Two More Repeal Targets Republicans hedge on rescinding a pair of damaging regulations.

https://www.wsj.com/articles/two-more-repeal-targets-1493225908

Congress is making good progress on rolling back Obama Administration regulations, but a case of political nerves is protecting two obvious targets for repeal that are still standing: a Labor Department exemption from the Employee Retirement Income Security Act (Erisa) for state-run retirement plans and the Education Department’s borrower defense rule.

Such left-leaning states as California, Illinois, Maryland, New Jersey and Oregon have passed laws to set up state-administered retirement accounts for workers in the private economy who aren’t covered by employer plans. Employers would be required to automatically enroll workers in the state plans and deduct payroll contributions—up to 10% of wages in California—though employees could opt out.

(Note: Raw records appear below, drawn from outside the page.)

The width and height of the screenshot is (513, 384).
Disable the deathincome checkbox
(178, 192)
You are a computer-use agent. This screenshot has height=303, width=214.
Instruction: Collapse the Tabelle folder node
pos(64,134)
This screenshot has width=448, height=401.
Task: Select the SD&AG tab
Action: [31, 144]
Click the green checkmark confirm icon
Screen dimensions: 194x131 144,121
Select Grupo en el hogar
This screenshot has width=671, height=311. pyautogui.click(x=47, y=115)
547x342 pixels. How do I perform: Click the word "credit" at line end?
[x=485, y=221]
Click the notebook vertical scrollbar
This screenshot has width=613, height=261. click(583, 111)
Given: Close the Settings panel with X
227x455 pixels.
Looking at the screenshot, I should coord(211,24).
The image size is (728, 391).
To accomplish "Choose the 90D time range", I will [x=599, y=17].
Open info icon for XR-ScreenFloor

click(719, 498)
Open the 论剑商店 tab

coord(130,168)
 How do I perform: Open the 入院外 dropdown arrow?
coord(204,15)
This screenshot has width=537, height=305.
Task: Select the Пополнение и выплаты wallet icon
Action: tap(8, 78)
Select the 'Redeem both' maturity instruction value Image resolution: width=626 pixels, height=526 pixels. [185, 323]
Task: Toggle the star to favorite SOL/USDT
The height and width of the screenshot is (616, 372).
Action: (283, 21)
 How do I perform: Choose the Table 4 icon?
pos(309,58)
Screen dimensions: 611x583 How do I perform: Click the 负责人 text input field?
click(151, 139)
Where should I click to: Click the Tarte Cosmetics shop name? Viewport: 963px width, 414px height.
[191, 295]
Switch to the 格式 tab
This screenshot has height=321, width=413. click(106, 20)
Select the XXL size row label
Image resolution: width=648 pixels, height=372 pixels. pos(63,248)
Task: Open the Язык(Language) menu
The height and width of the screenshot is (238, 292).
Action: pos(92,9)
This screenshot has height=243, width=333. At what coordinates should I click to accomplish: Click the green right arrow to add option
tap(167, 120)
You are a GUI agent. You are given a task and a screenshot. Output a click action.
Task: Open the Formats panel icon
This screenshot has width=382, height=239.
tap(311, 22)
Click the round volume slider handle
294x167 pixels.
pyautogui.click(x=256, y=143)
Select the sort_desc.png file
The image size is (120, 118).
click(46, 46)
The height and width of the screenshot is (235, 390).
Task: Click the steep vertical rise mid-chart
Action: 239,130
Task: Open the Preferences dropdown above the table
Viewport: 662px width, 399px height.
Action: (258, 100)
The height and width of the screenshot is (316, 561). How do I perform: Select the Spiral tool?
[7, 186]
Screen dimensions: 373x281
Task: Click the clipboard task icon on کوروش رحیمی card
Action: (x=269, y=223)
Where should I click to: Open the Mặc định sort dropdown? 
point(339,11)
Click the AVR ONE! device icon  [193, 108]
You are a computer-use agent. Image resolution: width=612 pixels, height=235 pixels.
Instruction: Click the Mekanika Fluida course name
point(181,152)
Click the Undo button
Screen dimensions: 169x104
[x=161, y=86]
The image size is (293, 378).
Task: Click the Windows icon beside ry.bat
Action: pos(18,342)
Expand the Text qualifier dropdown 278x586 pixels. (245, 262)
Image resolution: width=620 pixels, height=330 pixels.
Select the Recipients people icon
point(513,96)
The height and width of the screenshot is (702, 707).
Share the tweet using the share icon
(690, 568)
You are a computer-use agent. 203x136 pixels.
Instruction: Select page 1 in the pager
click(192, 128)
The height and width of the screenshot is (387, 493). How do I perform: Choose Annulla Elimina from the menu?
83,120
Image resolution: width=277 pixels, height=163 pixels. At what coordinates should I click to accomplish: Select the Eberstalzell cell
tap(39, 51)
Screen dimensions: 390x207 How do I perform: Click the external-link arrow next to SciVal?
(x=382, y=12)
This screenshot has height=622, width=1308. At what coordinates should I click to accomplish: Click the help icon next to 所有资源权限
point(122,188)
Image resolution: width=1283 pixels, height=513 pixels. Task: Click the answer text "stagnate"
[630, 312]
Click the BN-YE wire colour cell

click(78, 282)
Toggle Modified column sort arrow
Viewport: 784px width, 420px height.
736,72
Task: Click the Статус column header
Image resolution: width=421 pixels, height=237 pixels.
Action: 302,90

The putative goal is to reduce administrative fees through economies of scale. But workers can easily sign up for a low-cost Roth IRA over the internet and choose how much to contribute. Liberals don’t trust workers to make their own financial decisions, so Democrats want to “nudge”—the behavioral economist’s euphemism for compel—them to sock away more money while giving politicians control of their investments.

Many workers would unknowingly contribute a share of their wages to retirement plans they don’t know exist and may not be able to exit. They also wouldn’t be protected by Erisa since former Labor Secretary Tom Perez last year exempted state plans with automatic enrollment. Thus, an employer in Wisconsin who enrolls workers in a 401(k) would be deemed a fiduciary. But in California an employer’s fiduciary obligations would be waived if he enrolls his employees in the state plan. Employers would have a new incentive to drop workers on the public plans that would be guaranteed by taxpayers.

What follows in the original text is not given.